Task objective:
The required result is the exact run of lines beginning at the one containing "Image resolution: width=381" and ending at the last line of the entries.

Input for this task:
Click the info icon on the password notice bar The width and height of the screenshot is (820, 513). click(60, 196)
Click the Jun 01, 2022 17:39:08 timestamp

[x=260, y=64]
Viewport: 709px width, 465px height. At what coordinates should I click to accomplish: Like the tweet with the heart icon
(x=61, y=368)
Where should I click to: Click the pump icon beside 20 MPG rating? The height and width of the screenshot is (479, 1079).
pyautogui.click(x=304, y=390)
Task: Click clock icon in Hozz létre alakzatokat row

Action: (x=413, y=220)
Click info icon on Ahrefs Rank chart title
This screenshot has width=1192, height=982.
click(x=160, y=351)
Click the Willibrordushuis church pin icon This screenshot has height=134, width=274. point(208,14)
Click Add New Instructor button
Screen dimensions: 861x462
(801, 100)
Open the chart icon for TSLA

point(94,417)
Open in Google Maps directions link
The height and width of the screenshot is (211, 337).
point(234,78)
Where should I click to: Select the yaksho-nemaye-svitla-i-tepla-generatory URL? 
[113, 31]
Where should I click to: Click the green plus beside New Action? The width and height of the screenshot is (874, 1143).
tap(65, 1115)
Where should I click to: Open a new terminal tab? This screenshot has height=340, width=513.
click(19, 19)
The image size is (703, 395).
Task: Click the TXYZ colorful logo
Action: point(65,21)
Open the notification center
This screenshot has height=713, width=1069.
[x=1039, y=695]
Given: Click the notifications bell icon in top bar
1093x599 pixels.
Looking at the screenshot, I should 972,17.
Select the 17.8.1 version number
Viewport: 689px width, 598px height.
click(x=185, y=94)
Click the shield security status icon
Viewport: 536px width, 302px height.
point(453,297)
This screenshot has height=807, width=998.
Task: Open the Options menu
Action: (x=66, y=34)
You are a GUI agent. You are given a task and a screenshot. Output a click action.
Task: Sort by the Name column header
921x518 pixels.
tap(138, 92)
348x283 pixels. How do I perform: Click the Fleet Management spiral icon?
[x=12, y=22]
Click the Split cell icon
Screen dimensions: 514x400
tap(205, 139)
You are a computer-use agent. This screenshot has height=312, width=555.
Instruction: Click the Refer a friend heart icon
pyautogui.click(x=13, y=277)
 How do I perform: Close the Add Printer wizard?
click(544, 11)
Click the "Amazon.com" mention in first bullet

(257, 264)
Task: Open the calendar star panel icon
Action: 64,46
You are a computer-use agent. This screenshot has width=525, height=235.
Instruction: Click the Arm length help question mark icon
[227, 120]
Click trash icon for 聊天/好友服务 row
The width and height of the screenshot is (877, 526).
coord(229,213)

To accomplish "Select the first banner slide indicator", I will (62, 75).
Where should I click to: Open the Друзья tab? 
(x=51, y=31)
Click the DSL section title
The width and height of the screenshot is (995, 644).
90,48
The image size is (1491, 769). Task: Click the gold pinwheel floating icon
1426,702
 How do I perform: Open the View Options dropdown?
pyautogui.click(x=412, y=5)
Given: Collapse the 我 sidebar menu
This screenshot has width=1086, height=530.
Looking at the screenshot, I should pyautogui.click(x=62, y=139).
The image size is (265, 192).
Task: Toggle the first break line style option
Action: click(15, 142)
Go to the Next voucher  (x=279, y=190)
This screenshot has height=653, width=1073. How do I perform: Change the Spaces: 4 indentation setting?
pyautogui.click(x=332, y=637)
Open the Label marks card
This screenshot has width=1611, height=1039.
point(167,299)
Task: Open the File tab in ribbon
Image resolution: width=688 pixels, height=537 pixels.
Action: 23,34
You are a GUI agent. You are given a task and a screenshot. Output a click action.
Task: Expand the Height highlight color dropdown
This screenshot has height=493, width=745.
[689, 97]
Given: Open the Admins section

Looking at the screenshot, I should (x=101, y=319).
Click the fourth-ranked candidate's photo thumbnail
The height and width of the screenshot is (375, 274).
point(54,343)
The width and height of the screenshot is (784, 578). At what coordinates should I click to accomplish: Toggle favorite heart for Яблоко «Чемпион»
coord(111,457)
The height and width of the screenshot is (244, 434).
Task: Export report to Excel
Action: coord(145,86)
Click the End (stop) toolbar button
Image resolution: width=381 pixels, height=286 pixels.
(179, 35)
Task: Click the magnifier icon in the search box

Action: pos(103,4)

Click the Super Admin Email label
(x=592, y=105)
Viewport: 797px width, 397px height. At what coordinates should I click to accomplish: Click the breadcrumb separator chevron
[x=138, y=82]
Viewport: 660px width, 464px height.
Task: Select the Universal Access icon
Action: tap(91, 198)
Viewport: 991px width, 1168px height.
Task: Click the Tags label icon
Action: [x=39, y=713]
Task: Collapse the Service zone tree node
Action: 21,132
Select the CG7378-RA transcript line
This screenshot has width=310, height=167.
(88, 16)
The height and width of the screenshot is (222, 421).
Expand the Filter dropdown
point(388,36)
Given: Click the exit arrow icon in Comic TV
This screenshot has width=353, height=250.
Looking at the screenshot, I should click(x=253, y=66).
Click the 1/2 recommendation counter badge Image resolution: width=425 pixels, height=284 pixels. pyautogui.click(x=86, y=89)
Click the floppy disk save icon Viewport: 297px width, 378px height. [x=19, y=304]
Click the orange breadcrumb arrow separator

Task solution:
Image resolution: width=381 pixels, height=286 pixels.
(179, 35)
Task: Click the magnifier icon in the search box

Action: pos(103,4)

Click the Super Admin Email label
(x=592, y=105)
Viewport: 797px width, 397px height. At what coordinates should I click to accomplish: Click the breadcrumb separator chevron
[x=138, y=82]
Viewport: 660px width, 464px height.
Task: Select the Universal Access icon
Action: tap(91, 198)
Viewport: 991px width, 1168px height.
Task: Click the Tags label icon
Action: [x=39, y=713]
Task: Collapse the Service zone tree node
Action: 21,132
Select the CG7378-RA transcript line
This screenshot has width=310, height=167.
(88, 16)
The height and width of the screenshot is (222, 421).
Expand the Filter dropdown
point(388,36)
Given: Click the exit arrow icon in Comic TV
This screenshot has width=353, height=250.
Looking at the screenshot, I should click(x=253, y=66).
Click the 1/2 recommendation counter badge Image resolution: width=425 pixels, height=284 pixels. pyautogui.click(x=86, y=89)
Click the floppy disk save icon Viewport: 297px width, 378px height. [x=19, y=304]
Click the orange breadcrumb arrow separator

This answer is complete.